> **Goal**
Rewrite the rows from the start through the line containing "click(x=1444, y=33)", including both ends, and swap "checkbox" for "toggle". Leave everything else unchanged.

> **Recorded data**
::::
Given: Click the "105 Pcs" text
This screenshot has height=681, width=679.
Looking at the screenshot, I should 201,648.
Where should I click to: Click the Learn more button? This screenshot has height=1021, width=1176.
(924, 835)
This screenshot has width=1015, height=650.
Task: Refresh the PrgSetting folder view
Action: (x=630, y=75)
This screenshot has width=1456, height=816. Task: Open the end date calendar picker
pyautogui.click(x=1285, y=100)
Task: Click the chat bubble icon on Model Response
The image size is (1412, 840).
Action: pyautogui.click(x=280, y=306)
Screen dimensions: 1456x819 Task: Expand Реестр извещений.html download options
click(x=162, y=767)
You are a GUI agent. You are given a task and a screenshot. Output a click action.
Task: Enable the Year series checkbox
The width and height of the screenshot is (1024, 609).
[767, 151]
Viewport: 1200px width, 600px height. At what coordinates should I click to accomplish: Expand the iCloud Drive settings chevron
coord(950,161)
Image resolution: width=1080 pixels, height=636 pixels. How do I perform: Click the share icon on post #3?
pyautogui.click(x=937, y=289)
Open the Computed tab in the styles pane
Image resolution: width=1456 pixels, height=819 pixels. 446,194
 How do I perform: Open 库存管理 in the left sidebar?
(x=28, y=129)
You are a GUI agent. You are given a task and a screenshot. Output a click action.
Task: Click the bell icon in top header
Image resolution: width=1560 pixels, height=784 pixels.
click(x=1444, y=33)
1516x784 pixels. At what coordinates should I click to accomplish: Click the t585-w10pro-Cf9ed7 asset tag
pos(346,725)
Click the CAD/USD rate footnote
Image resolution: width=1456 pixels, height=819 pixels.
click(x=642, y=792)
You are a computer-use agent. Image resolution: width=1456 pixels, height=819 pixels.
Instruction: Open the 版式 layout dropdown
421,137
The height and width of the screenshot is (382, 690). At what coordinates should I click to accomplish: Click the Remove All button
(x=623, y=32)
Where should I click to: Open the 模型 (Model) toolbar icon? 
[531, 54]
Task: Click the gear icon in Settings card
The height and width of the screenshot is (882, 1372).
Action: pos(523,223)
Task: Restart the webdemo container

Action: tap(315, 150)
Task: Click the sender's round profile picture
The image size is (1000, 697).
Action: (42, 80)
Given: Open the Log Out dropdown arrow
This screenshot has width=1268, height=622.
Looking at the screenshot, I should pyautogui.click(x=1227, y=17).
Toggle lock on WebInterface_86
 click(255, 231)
::::
> **Answer in full**
Given: Click the "105 Pcs" text
This screenshot has height=681, width=679.
Looking at the screenshot, I should 201,648.
Where should I click to: Click the Learn more button? This screenshot has height=1021, width=1176.
(924, 835)
This screenshot has width=1015, height=650.
Task: Refresh the PrgSetting folder view
Action: (x=630, y=75)
This screenshot has width=1456, height=816. Task: Open the end date calendar picker
pyautogui.click(x=1285, y=100)
Task: Click the chat bubble icon on Model Response
The image size is (1412, 840).
Action: pyautogui.click(x=280, y=306)
Screen dimensions: 1456x819 Task: Expand Реестр извещений.html download options
click(x=162, y=767)
You are a GUI agent. You are given a task and a screenshot. Output a click action.
Task: Enable the Year series toggle
The width and height of the screenshot is (1024, 609).
[767, 151]
Viewport: 1200px width, 600px height. At what coordinates should I click to accomplish: Expand the iCloud Drive settings chevron
coord(950,161)
Image resolution: width=1080 pixels, height=636 pixels. How do I perform: Click the share icon on post #3?
pyautogui.click(x=937, y=289)
Open the Computed tab in the styles pane
Image resolution: width=1456 pixels, height=819 pixels. 446,194
 How do I perform: Open 库存管理 in the left sidebar?
(x=28, y=129)
You are a GUI agent. You are given a task and a screenshot. Output a click action.
Task: Click the bell icon in top header
Image resolution: width=1560 pixels, height=784 pixels.
click(x=1444, y=33)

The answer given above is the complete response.